• _Data supplied_

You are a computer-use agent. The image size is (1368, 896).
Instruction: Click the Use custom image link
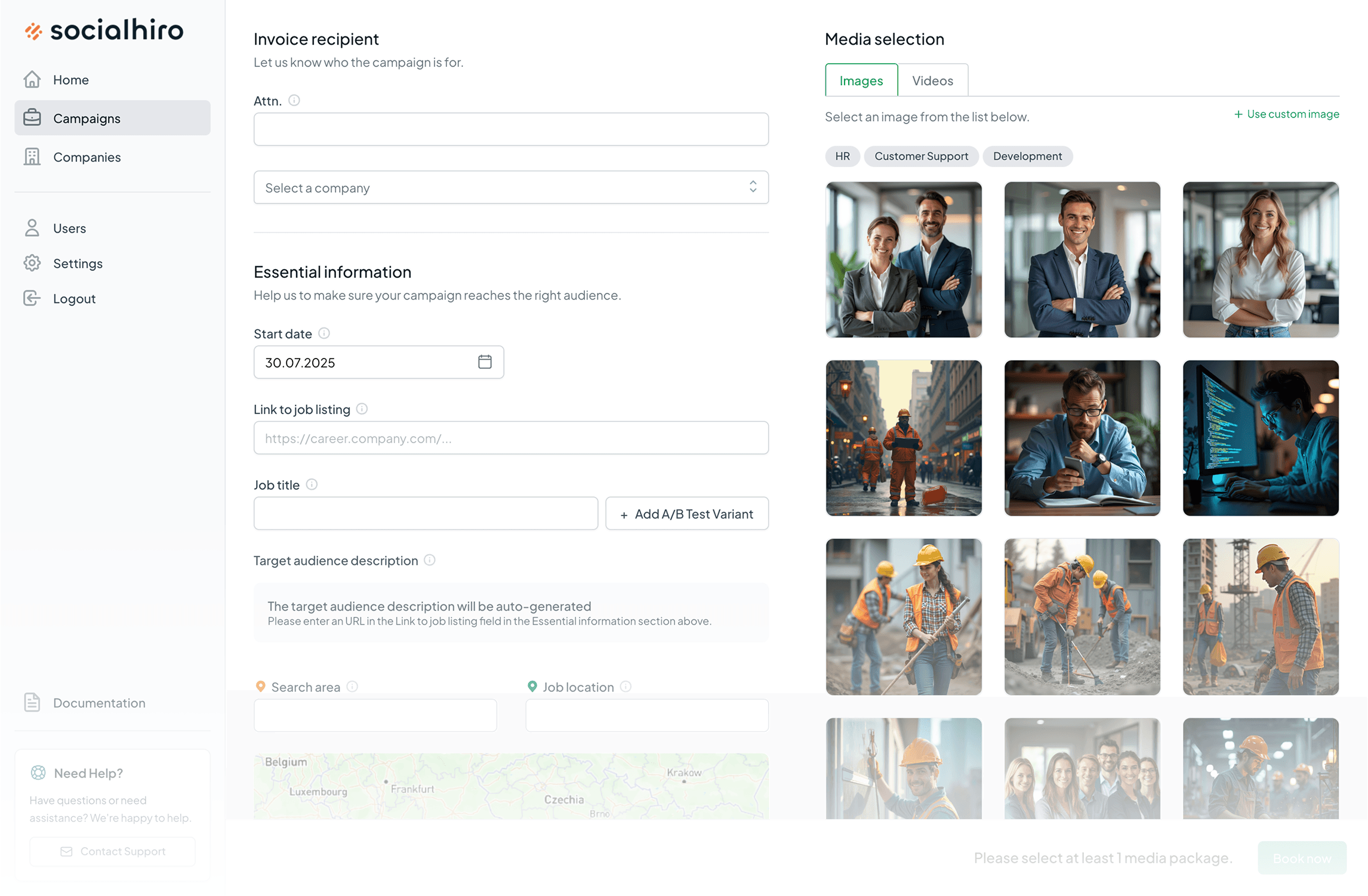[1286, 114]
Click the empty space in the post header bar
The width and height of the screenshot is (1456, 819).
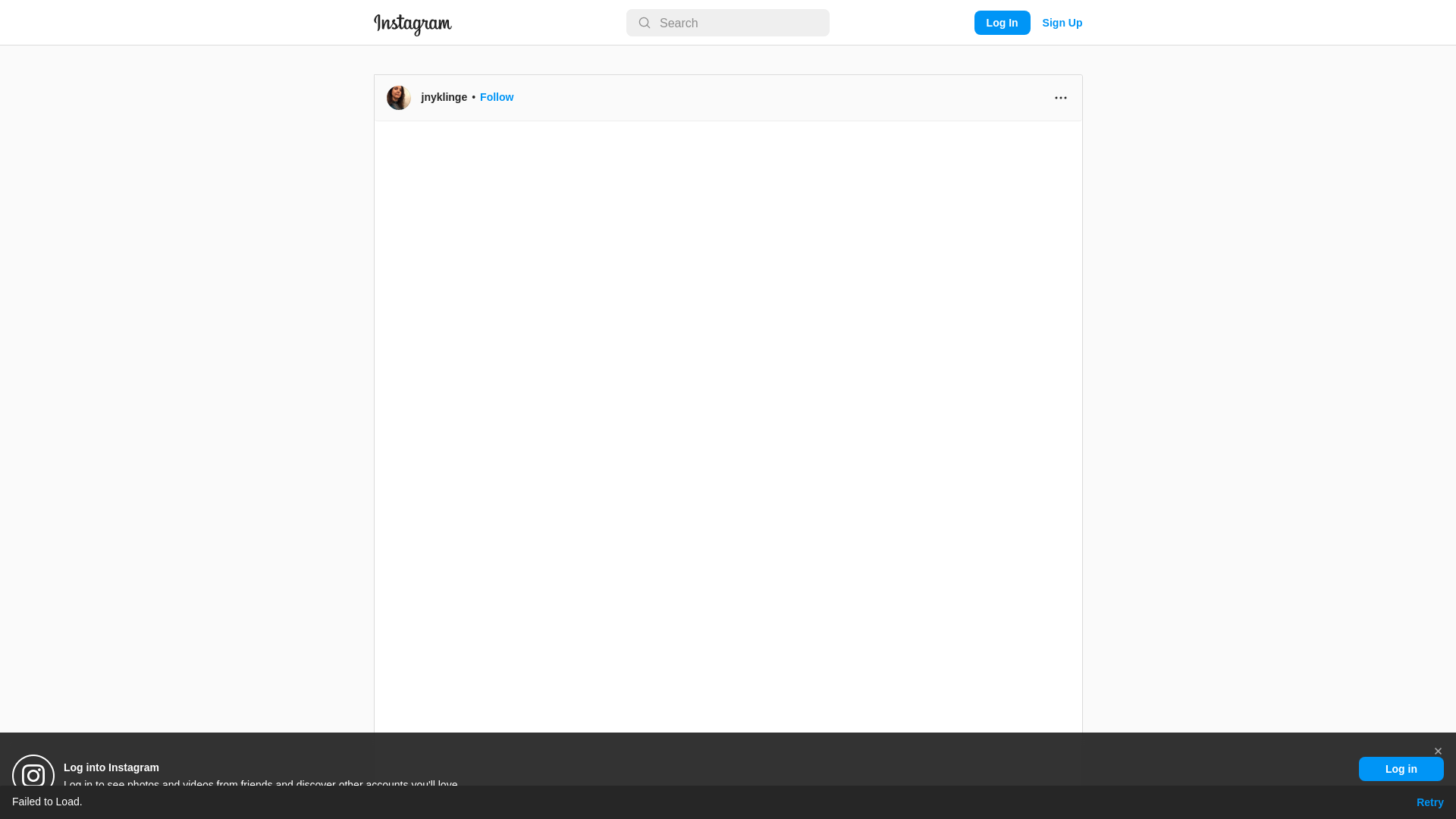(x=781, y=98)
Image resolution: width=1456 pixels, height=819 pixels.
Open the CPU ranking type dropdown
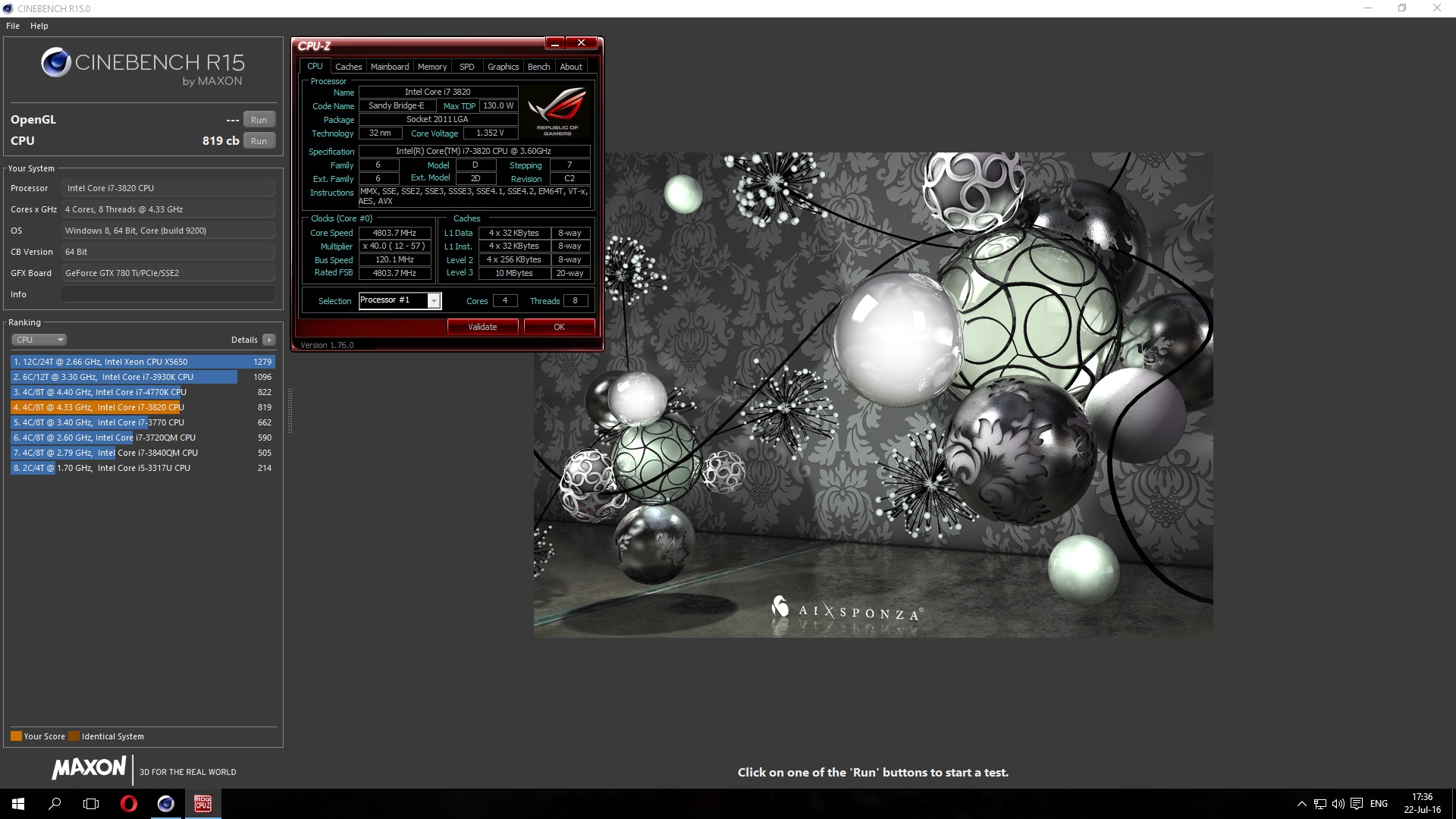pos(39,340)
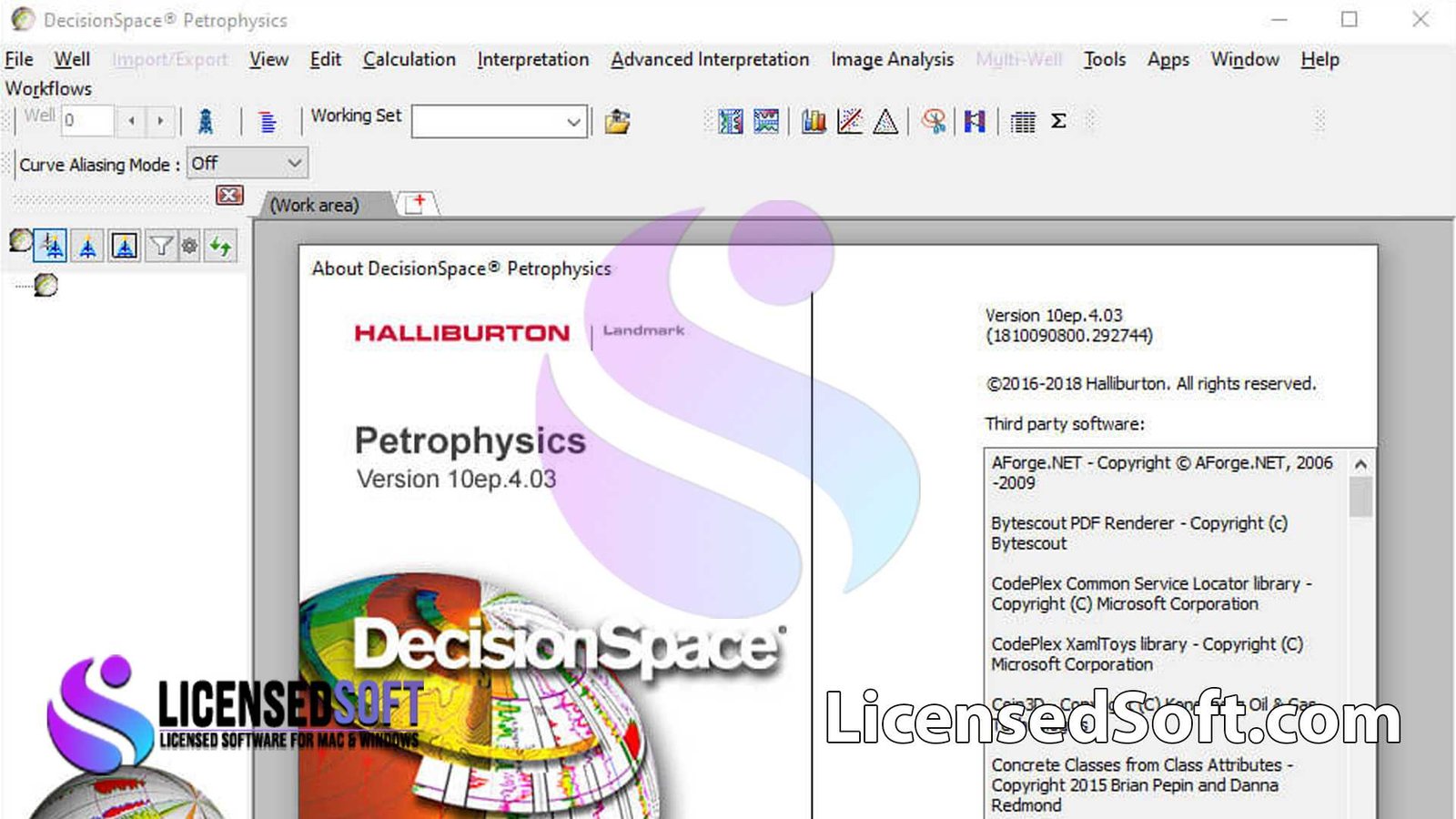Toggle the filter funnel in the well panel
This screenshot has height=819, width=1456.
(x=159, y=245)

• _Your objective_
Exactly retype each record above, dropping images.

• _Exercise output_
You are a computer-use agent. The image size is (1368, 896).
Instruction: Click the Use custom image link
[1286, 114]
Click the empty space in the post header bar
The width and height of the screenshot is (1456, 819).
(x=781, y=98)
Image resolution: width=1456 pixels, height=819 pixels.
Open the CPU ranking type dropdown
pos(39,340)
Toggle the filter funnel in the well panel
This screenshot has height=819, width=1456.
(x=159, y=245)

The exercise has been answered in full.